Hey everyone, I'll just get right into it.

I have a Cooler Master HAF X case and I'm looking to build a high end liquid cooled system in it, but I've never done one of these before and thus I do not know exactly what I'm looking for. I don't think that I'm going to liquid cool the chipset, RAM, PSU, or SSD (cause that seems useless), but I do want to liquid cool an intel 3930k (or higher) and maybe 2 GPUs. (at least 1) I was thinking of doing it in a single loop and fitting everything inside the case.

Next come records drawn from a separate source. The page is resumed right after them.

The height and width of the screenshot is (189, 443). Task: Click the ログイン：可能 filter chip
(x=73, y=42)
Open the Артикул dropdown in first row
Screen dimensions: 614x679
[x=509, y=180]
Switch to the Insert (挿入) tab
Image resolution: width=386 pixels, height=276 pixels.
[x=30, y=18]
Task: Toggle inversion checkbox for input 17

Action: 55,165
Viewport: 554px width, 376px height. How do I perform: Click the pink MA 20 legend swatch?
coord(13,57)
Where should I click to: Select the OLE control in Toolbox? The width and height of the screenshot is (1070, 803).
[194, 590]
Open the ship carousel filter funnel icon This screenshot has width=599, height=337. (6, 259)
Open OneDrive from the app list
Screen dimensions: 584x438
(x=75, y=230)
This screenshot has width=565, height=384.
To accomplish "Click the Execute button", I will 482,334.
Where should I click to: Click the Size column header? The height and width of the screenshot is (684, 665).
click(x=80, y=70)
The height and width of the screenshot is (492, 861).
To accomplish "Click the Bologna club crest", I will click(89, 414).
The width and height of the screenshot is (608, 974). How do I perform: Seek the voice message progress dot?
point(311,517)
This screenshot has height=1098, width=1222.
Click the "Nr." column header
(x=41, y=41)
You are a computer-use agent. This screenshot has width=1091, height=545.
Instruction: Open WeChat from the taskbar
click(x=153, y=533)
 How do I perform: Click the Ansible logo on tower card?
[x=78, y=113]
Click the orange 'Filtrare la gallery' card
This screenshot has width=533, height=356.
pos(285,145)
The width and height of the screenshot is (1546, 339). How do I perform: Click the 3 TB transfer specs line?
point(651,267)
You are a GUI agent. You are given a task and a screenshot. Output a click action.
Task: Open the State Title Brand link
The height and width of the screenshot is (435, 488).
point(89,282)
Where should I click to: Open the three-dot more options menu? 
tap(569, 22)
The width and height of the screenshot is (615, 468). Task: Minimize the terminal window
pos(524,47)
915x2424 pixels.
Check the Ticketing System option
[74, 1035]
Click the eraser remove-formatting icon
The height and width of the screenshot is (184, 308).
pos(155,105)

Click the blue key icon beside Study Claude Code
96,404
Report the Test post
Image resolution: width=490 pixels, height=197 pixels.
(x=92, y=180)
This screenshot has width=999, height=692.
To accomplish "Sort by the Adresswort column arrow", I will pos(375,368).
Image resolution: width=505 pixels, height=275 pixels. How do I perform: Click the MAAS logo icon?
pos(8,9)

I want to put a GeForce GTX 680 FTW+ 4GB card (the one with the backplate) in this machine (2 of them could be an option), but I can't seem to find a suitable waterblock (or liquid cooling system for that matter). I know that EVGA sells the card with the waterblock already installed, but the price is absolutely outrageous, plus I'd rather get the experience of installing it myself.

I would just go with an EK or Koolance, but from what I understand EVGA does not make their cards reference, so I'm pretty sure that I can't do that. I'm completely new to liquid cooling, so I'm not sure how to confirm that a waterblock will fit a card in the first place.

I've been looking at XSPC (especially their raystorm CPU waterblock) as well as stuff by EK primarily, I am open to any and all suggestions though.

So, keeping in mind that I'm looking for heavy duty, and reliable components, here is what I need to know.

In your opinion, what is the best...

GPU waterblock for an EVGA 680? (and any suggestions you might have on one that will fit the specific card I am looking for)
CPU waterblock? (I will use a 3930k or higher grade chip)
Water Pump? (I keep hearing horror stories of these things dying)
Radiator?
Reservoir? (preferrably something that will fit on top of the optical drive bays or in one or in a few of them)
Hose? (I'm looking for something that doesn't leak, color is not a huge concern)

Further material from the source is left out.